7 commentaires sur “L’ami de mon amie (Eric Rohmer, 1987)

  1. Vous allez m’en vouloir mais autant Pauline à la plage et Conte d’été m’avaient emballé, autant L’amie de mon amie m’a terriblement déçu. La faute à Emmanuelle Chaulet d’abord dont la vacuité du regard et de la conversation ont peu d’égal. La faute au plan d’eau de Cergy aussi artificiel que le jeu des deux principales protagonistes. La faute enfin à une lumière grisâtre qui rend la ville nouvelle de Cergy aussi chaleureuse et attractive qu’une ville pionnière dans l’ex-URSS. Désolé mais nous n’avons pas du voir le même film.

  2. ha mince Eric, moi qui était sûr que ce film vous emballerait !! comme quoi…
    l’artifice du plan d’eau, c’est évident mais ce qui est génial, c’est que Rohmer exploite son caractère artificiel, il le filme un peu comme Renoir et Duvivier filmaient la Marne dans leurs films populistes des années 30, il y insuffle une atmosphère de week-end populaire qui vaut bien l’ambiance de vacances de Pauline à la plage…
    La lumière grisâtre en revanche, je ne vous comprends pas. Quid de la séquence centrale dans la clairière ??? Quid de l’agencement « Cris et chuchotements meets Hélène et les garçons » du rouge et du blanc dans l’appartement d’Emmanuelle Chaulet ??
    Emmanuelle Chaulet d’ailleurs, je ne comprends pas comment vous avez pu rester aussi insensible à sa beauté…ces épaules…vous qui je crois aimez Amanda Langlet. Elles sont du même type, non?

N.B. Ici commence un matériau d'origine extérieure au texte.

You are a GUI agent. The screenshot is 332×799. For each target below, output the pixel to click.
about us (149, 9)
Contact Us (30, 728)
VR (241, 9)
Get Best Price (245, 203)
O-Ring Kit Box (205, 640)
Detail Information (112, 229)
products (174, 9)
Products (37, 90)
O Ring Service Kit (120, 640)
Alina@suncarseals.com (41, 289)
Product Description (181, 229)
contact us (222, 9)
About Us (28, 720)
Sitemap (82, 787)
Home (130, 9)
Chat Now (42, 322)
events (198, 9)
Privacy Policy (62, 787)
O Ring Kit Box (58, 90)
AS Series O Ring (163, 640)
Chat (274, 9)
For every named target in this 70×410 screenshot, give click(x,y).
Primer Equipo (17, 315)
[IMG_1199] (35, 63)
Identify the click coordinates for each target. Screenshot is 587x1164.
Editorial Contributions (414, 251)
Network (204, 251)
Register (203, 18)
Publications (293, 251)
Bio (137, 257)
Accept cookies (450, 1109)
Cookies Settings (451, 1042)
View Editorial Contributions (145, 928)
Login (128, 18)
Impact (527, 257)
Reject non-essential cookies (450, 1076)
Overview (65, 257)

  3. Votre dernier paragraphe est très juste, le génie de Rohmer est en effet là, dans sa capacité à transfigurer aussi bien une jeune comédienne banale qu’un lieu à priori sans attrait (cf « Les nuits de la pleine lune »)

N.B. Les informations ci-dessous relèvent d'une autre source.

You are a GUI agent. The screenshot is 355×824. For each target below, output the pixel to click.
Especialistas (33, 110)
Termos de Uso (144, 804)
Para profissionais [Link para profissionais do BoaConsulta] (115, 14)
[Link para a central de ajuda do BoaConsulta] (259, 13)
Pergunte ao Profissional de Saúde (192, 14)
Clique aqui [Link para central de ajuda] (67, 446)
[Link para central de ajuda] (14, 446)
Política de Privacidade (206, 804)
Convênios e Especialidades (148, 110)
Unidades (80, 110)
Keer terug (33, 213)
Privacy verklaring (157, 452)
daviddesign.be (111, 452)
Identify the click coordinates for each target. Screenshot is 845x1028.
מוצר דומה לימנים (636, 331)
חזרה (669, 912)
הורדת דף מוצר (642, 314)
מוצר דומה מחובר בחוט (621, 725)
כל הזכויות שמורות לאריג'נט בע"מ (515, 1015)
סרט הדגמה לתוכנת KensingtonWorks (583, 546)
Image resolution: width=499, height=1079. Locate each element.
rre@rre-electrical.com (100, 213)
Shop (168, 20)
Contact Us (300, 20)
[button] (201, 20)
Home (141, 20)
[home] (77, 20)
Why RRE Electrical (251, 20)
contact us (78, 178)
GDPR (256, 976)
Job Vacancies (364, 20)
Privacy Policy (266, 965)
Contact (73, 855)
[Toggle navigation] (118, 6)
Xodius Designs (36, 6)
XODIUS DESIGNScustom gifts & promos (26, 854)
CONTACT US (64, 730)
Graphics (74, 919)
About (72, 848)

  4. Bon, Christophe, je ne vais pas y aller par quatre chemins. Je n’aime pas Emmanuelle Chaulet car elle me rappelle le type d’étudiantes qui pullulaient sur les bancs qu’autrefois je fréquentais. Centrées sur leurs études, sérieuses jusque dans leur mise (ah, l’odieuse veste à épaulettes!), incapable de voir plus loin que le bout de leur F2. Amanda, ça n’a rien à voir, c’est la fantaisie, le mystère, un côté lunaire qui me ravit. Non, vraiment, Christophe, elles ne boxent pas sur le même ring!

  5. en fait, tu as la même impression que j’avais au début du film. tu n’as pas été sensible à l’épanouissement du personnage. du coup je comprends que tu sois passé à côté du film.

  6. Comme j’ai toujours peur de passer à côté de la vraie valeur d’un film, j’ai regardé à nouveau l’amie de mon amie et oui, je reconnais le panthéisme réussi de la scène de la clairière, oui, le quiproquo final est très joliment agencé mais, je persiste et signe, si le personnage de Blanche a évolué, l’actrice nettement moins, qui minaude à qui mieux…mieux. Désolé…

  7. il n’y a pas de mal hein!
    je suis au contraire flatté que tu ais redonné une chance au film suite à mon enthousiasme.
    Même si tu n’adhère pas au film à cause de ta répulsion envers Emmanuelle Chaulet, et c’est quelque chose que je comprends (pas la répulsion mais le fait de ne pas aimer à cause de cette répulsion), on est finalement assez d’accord puisque tu as vu plusieurs qualités que j’ai mentionnées, ça me fait plaisir.